To examine the role of CFTR in serous ovarian cancer cells, we knocked down CFTR in SKOV3 and A2780 cells. The cells were transfected with CFTR-specific shRNA expression pGFP-V-RS vectors and the stably transfected cells were selected (referred to as CFTRi in Fig. 2A and B). Non-effective shRNA-infected cells were designated as a negative control, referred to as SKOV3-NC and A2780-NC. Western blot results revealed that the CFTR protein level of CFTRi cells was significantly reduced compared with that of its corresponding control cells (Fig. 2C). Thus, SKOV3-CFTRi3 and A2780-CFTRi2 were used in the subsequent experiments.

SKOV3-CFTRi3 cells exhibited an impaired migration capacity of 60.89% compared to SKOV3-NC cells (P<0.05) (Fig. 3A and B). Similarly, A2780-CFTRi2 cells had a reduced migration capacity of 63.93% compared to A2780-NC cells (P<0.05). For SKOV3-CFTRi3 and A2780-CFTRi2, an ~41.72 and 63.11% reduction in the number of migratory cells was observed compared with SKOV3-NC and A2780-NC cells (P<0.05 for both, Fig. 3C and D).

As shown in Fig. 3E, there was a 42.31 and 38.52% decreased percentage of optical density (OD) value in SKOV3-CFTRi3 and A2780-CFTRi2 cells compared to the control cells (P<0.05 for both).

The results of the WST-8 assay (Fig. 4C and D) showed that the growth ability of SKOV3-CFTRi3 and A2780-CFTRi2 cells decreased compared with the corresponding control cells. Moreover, CFTR knockdown cells also had a low colony formation ability as the number of colonies of CFTRi cells were decreased when compared with the corresponding control cells (Fig. 4A and B).

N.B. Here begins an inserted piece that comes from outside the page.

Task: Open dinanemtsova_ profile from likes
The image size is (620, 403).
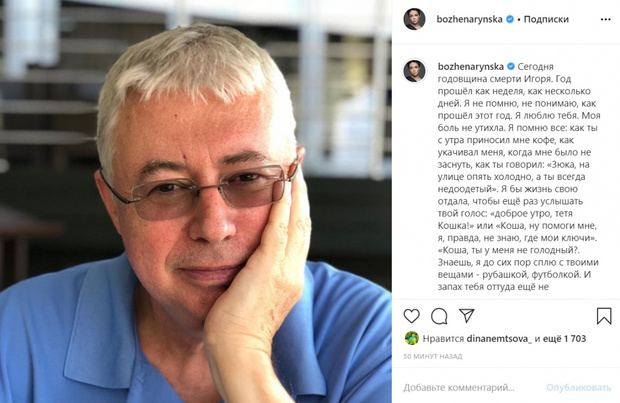Action: 499,339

Cells were subcutaneously injected into the flanks to form xenograft tumors in nude mice. We measured the size of xenograft tumors once a week for a total of five weeks. We observed that the tumor size of the SKOV3-CFTRi3 group was statistically significantly smaller than that of the SKOV3-NC group from the third week until the end of the experiment (Fig. 5A). The size of xenograft tumors of SKOV3-CFTRi3 (183±61 cm³) was significantly smaller than that of the control (713±270 cm³) at the end of experiment (Fig. 5B and C). At the same time, the average tumor weight of SKOV3-CFTRi3 group was lower than that of the control group (Fig. 5D). Notably, these results showed that CFTR knockdown affected the tumor size significantly rather than the incidence of tumor formation, suggesting that CFTR knockdown suppresses tumor progression rather than tumor initiation in vivo.